SPX Technologies’s free cash flow clocked in at $96.1 million in Q3, equivalent to a 16.2% margin. This result was good as its margin was 3.9 percentage points higher than in the same quarter last year. Its cash profitability was also above its five-year level, and we hope the company can build on this trend.
10. Return on Invested Capital (ROIC)
EPS and free cash flow tell us whether a company was profitable while growing its revenue. But was it capital-efficient? A company’s ROIC explains this by showing how much operating profit it makes compared to the money it has raised (debt and equity).
Although SPX Technologies has shown solid business quality lately, it historically did a mediocre job investing in profitable growth initiatives. Its five-year average ROIC was 8.4%, somewhat low compared to the best industrials companies that consistently pump out 20%+.

We like to invest in businesses with high returns, but the trend in a company’s ROIC is what often surprises the market and moves the stock price.

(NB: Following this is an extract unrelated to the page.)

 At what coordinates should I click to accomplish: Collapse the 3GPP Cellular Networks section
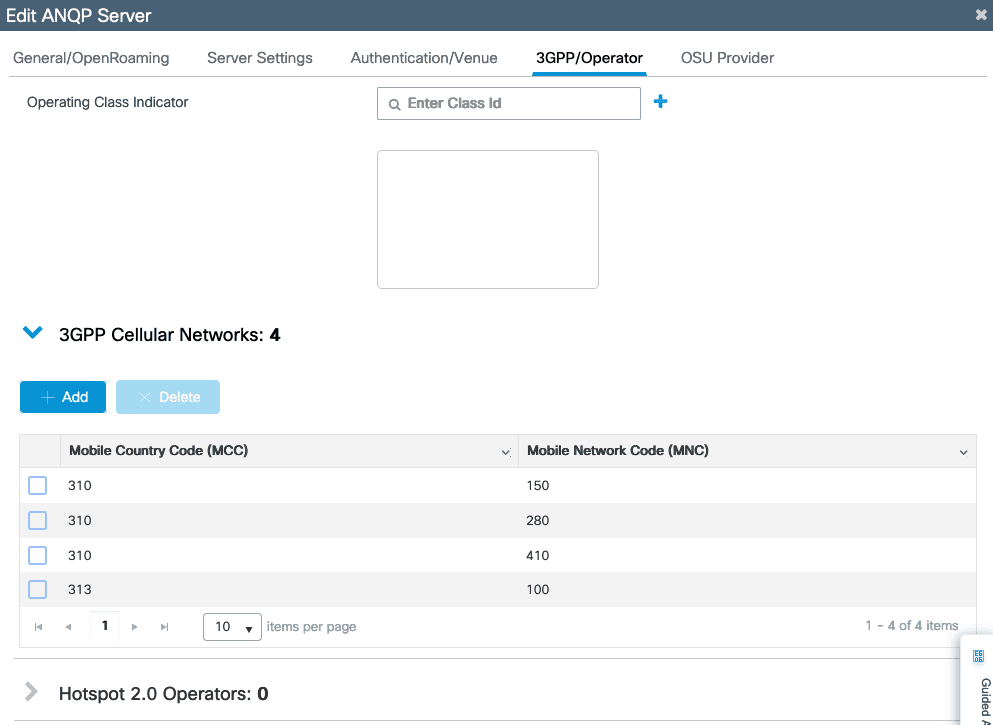[x=33, y=333]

Over the last few years, SPX Technologies’s ROIC has increased. its rising ROIC is a good sign and could suggest its competitive advantage or profitable growth opportunities are expanding.

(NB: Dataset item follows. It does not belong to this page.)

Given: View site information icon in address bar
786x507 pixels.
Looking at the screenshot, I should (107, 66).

11. Balance Sheet Assessment
SPX Technologies reported $229.4 million of cash and $501.6 million of debt on its balance sheet in the most recent quarter. As investors in high-quality companies, we primarily focus on two things: 1) that a company’s debt level isn’t too high and 2) that its interest payments are not excessively burdening the business.

With $543.7 million of EBITDA over the last 12 months, we view SPX Technologies’s 0.5× net-debt-to-EBITDA ratio as safe. We also see its $25.2 million of annual interest expenses as appropriate. The company’s profits give it plenty of breathing room, allowing it to continue investing in growth initiatives.
12. Key Takeaways from SPX Technologies’s Q3 Results
We enjoyed seeing SPX Technologies beat analysts’ EBITDA expectations this quarter. We were also glad its revenue outperformed Wall Street’s estimates. Overall, we think this was a solid quarter with some key areas of upside. The stock traded up 1.5% to $201.63 immediately after reporting.
13. Is Now The Time To Buy SPX Technologies?
Updated: December 4, 2025 at 9:13 PM EST
Before deciding whether to buy SPX Technologies or pass, we urge investors to consider business quality, valuation, and the latest quarterly results.
SPX Technologies is a high-quality business worth owning. First, the company’s revenue growth was solid over the last five years, and analysts believe it can continue growing at these levels. And while its cash profitability fell over the last five years, its expanding operating margin shows the business has become more efficient. On top of that, SPX Technologies’s spectacular EPS growth over the last five years shows its profits are trickling down to shareholders.
SPX Technologies’s P/E ratio based on the next 12 months is 28.6x. Analyzing the industrials landscape today, SPX Technologies’s positive attributes shine bright. We like the stock at this price.
Wall Street analysts have a consensus one-year price target of $230.50 on the company (compared to the current share price of $208.22), implying they see 10.7% upside in buying SPX Technologies in the short term.